Maybe, but I haven't seen all the details laid out in one place like this. What a great bit of journalism.

 

My concern is less that the Pentagon has its hands up the ass of former military, playing them as puppets, and more the ties those people have to military contracts. No doubt that I'm not surprised the Pentagon erewards military contracts to its lapdogs but the extent of the puppeteering and the contracts is nicely outlined here, and some people should and will get a beatdown over this. I also find it very disturbing that the AG met with this group of "analysts."

 

To those who flog the Times for being liberal, the piece is equally an attack on the networks for not vetting the Pentagon mouthpieces who were getting the gov't contracts as it is an attack on the administration.

 

The article is long but here are a few excerpts.

 

Another analyst, Robert L. Maginnis, a retired Army lieutenant colonel who works in the Pentagon for a military contractor, attended the same briefing and recalled feeling “very disappointed” after being shown satellite photographs purporting to show bunkers associated with a hidden weapons program. Mr. Maginnis said he concluded that the analysts were being “manipulated” to convey a false sense of certainty about the evidence of the weapons. Yet he and Mr. Bevelacqua and the other analysts who attended the briefing did not share any misgivings with the American public.

 

Mr. Bevelacqua and another Fox analyst, Mr. Cowan, had formed the wvc3 Group, and hoped to win military and national security contracts.

 

“There’s no way I was going to go down that road and get completely torn apart,” Mr. Bevelacqua said. “You’re talking about fighting a huge machine.”

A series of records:
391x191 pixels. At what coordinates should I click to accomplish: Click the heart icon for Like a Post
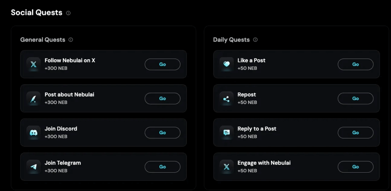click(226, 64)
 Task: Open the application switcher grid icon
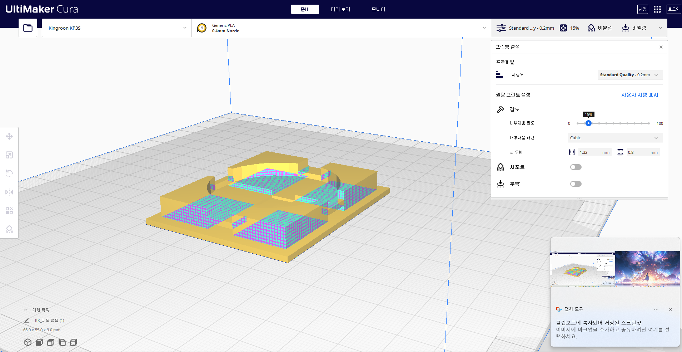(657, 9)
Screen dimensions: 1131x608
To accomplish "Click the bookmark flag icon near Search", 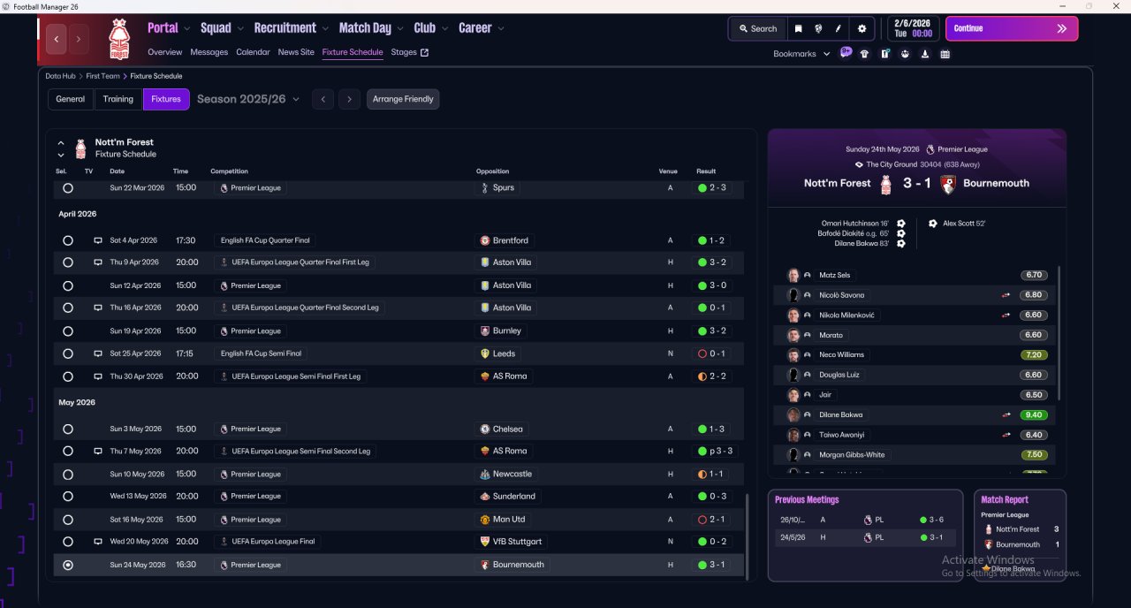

*Short problem*:
Repeat the stretch of the Pentagon analysts post from "The article is" through "the American public." word for word. None of the records is needed here.

*Result of the task*:
The article is long but here are a few excerpts.

 

Another analyst, Robert L. Maginnis, a retired Army lieutenant colonel who works in the Pentagon for a military contractor, attended the same briefing and recalled feeling “very disappointed” after being shown satellite photographs purporting to show bunkers associated with a hidden weapons program. Mr. Maginnis said he concluded that the analysts were being “manipulated” to convey a false sense of certainty about the evidence of the weapons. Yet he and Mr. Bevelacqua and the other analysts who attended the briefing did not share any misgivings with the American public.